Manta Force from Bluebird Toys, figures and robots, I think these are the 'bots attached to the sides of one of the larger toys in the range, as they are mostly missing their bottoms (tracked units), as they were interchangeable, in that larger set.
 
Two seasonal house-burglars and a Kinder gnome, I think the one on the left is all new to me/collection, not sure on the gnome, it was a multi-issue line which ran for several years (most of a decade?), so there are a lot to find, and I do have lots about the place, but I haven't brought them all together, or compared them to the Sammler Katalog's, yet!
 
Two Matchbox, late production (Universal) on the left, a Bluebird Havok needing a base on the right, and one of those odd rack-toy 'Walker' pilots we've seen here, along with a Dr. Who viral robot 'Cybermat', actually in a much larger scale, but useful!
 
Two characters from Pif Gadget, the French kid's comic, here manufactured by Brabo, but similar figures were issued by others including Yolanda, a Micky Mouse pencil top and a Donald who looks to be almost certainly Xandria from the Netherlands?
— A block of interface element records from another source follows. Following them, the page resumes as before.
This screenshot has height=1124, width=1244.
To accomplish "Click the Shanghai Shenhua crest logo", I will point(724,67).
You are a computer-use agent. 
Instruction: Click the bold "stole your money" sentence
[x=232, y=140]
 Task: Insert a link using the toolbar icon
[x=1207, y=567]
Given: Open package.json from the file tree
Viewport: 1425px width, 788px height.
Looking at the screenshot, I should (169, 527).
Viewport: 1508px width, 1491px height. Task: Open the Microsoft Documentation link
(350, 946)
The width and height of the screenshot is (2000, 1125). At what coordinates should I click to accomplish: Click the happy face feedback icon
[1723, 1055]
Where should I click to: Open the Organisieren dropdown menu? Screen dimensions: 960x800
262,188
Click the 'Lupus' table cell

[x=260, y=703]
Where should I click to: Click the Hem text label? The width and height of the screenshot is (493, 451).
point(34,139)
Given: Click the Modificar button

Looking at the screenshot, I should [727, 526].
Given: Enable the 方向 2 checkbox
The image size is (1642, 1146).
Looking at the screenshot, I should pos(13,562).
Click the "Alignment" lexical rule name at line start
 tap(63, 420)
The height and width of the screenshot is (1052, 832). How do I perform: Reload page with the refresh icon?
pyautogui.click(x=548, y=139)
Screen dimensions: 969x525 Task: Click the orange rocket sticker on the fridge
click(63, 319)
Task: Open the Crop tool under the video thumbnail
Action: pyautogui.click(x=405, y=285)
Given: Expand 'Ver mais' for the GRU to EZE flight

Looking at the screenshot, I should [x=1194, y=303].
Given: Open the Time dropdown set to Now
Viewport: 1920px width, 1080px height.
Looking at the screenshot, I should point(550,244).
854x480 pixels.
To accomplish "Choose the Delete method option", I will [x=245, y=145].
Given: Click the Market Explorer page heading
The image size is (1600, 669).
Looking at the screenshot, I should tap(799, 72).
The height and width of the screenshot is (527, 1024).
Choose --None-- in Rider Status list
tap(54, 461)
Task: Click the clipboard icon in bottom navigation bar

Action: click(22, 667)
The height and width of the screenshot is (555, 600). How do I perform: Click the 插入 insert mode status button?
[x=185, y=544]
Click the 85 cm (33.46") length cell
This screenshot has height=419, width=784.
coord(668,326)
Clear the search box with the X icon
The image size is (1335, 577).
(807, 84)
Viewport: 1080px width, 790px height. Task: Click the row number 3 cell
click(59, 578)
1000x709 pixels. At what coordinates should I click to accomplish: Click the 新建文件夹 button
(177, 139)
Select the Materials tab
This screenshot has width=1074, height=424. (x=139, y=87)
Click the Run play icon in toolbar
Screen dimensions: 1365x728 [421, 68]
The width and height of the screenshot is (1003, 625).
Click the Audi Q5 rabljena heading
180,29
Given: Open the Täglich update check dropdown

He's seen better days and all four could use a clean, but a sample is a sample!
 
Many, many thanks to Chris for all this autumn's fine plunder, he doens't have to do this, and it does all provide answers (the 'Best in Box' for instance) as well as new questions, and with so much to find, it's only the help I get from Chris, Peter, Trevor, John, Adrian, Gareth and co., which helps us all, to get to that ultimate bigger picture.